キーワード:部分免荷トレッドミル, 酸素摂取量, 心拍数

【はじめに,目的】体重を免荷した状態で行うトレッドミル歩行は,歩行障害に対する練習として多く行われており,種々の疾患を有する患者において歩行能力が向上したことが報告されている。一方,臨床場面では,循環器疾患などの合併により運動耐容能が低下している患者も少なくない。歩行練習時のリスク管理として,体重免荷歩行時の運動生理学的影響を把握することは,適切な運動強度での安全な歩行練習を行う上で重要である。空圧式免荷トレッドミル(米Alter G社製:Anti-Gravity Treadmill(M320))は,本邦でも臨床応用されて始めているが,運動生理学的影響について検討した報告は少ない。我々は,20歳代の健常者を対象に,空圧式免荷トレッドミルを用いた同一速度での歩行中の荷重率の減少に伴う酸素摂取量の減少を認めたことを報告したが,歩行速度の変化が与える影響についての検討が課題であった。そこで,本研究の目的は,20歳代の健常者を対象に,空圧式免荷トレッドミルの荷重率および歩行速度の変化が酸素摂取量および心拍数に与える影響について検討することとした。

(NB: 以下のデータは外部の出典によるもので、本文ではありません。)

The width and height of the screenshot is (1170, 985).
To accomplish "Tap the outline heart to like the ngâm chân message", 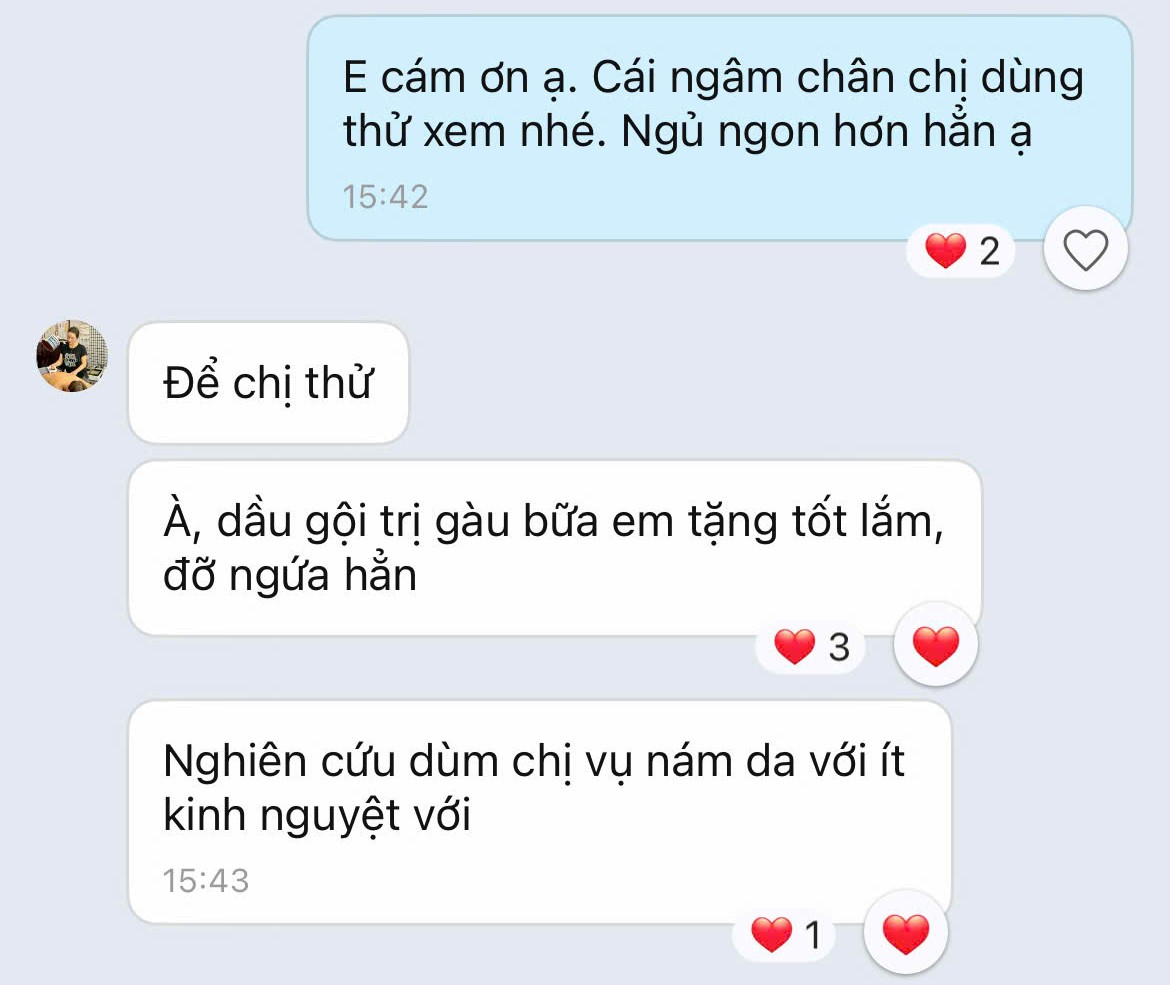I will [x=1085, y=248].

【方法】対象は,20歳代の健常女性8名(身長160.80±6.29cm,体重55.47±3.70kg)とした。除外基準は,外科的治療を要する整形外科的疾患を有する者,神経学的疾患,循環器疾患及び呼吸器疾患を有する者とした。酸素摂取量及び心拍数の測定には,肺運動負荷モニタリングシステム(ミナト医科学株式会社製:モバイルエアロモニタAE100i)と心拍数測定装置(ポラール・エレクトロ・ジャパン株式会社製:Polar T31トランスミッター)を用いた。各測定結果は,解析ソフトウエア(ミナト医科学株式会社製:AT for Windows)を用いて解析を行った。室温24~27度,湿度30~50%の無風で静かな室内で実施した。運動課題として,空圧式免荷トレッドミル上での歩行課題を行った。歩行時の各対象者の体重に対する荷重率を,100%,75%,50%の3種類,歩行速度を,時速4km,2kmの2種類とした。疲労の影響を考慮して実験日を2日間とし,各実験日に1種類の歩行速度で3種類の荷重率での歩行を実施した。各歩行速度の実施順序はランダム化した。対象者は,歩行課題実施前に,空圧式免荷トレッドミル上にて各荷重率での歩行練習をそれぞれ5分間実施した。歩行課題は,空圧式免荷トレッドミル上での3分間の安静立位保持の後,各荷重率での歩行を3~4分間実施,その後3分間の安静立位保持とした。各荷重率での歩行の間には荷重率100%にて3分間の安静立位保持を実施した。各荷重率の実施順序はランダム化した。各条件での歩行中の酸素摂取量及び心拍数の測定は,各歩行時間の最終30秒間に測定時間を設け,測定時間における平均値(以下:平均値)を代表値として設定した。検討項目は,各条件での歩行中の酸素摂取量及び心拍数の平均値とし,歩行速度と荷重率の影響については,二元配置分散分析,多重比較検定,post-hoc test(Bonferroni)を用い,危険率5%未満を有意とした。
【結果】荷重率100%,75%,50%での歩行中の酸素摂取量の平均値は,時速4kmでは12.40±3.79,10.65±2.16,9.65±1.30ml/kg/min.,時速2kmでは8.90±1.32,7.66±1.06,6.60±0.65ml/kg/min.であった。荷重率100%,75%,50%における心拍数の平均値は,時速4kmでは107.38±9.04,102.75±9.21,98.13±5.96bpm,時速2kmでは94.00±5.66,89.00±6.87,85.25±7.09bpmであった。酸素摂取量の二元配置分散分析の結果は,歩行速度と荷重率の交互作用は有意ではなかったが,歩行速度と荷重率の主効果は有意であった。荷重率についての多重比較では,100%と75%,100%と50%に有意差を認めた。心拍数の二元配置分散分析の結果は,歩行速度と荷重率の交互作用は有意ではなかったが,歩行速度と荷重率の主効果は有意であった。荷重率についての多重比較では,100%と50%に有意差を認めた。
【考察】空圧式免荷トレッドミル上での歩行において,荷重率の低下及び歩行速度の低下に伴う酸素摂取量及び心拍数の減少を認めた。運動耐容能が低下した患者に対しても,歩行速度及び荷重率を変化させることで適切な運動強度での歩行練習を提供できることが考えられた。運動耐容能が低下した対象者による検討が今後の課題と考える。
【理学療法学研究としての意義】20歳代の健常者を対象に,空圧式免荷トレッドミル歩行時の荷重率及び歩行速度の低下による酸素摂取量及び心拍数の減少を認めた。歩行練習時のリスク管理として,個々の患者の運動耐容能に合わせた運動強度を設定する際の一助となることが考えられる。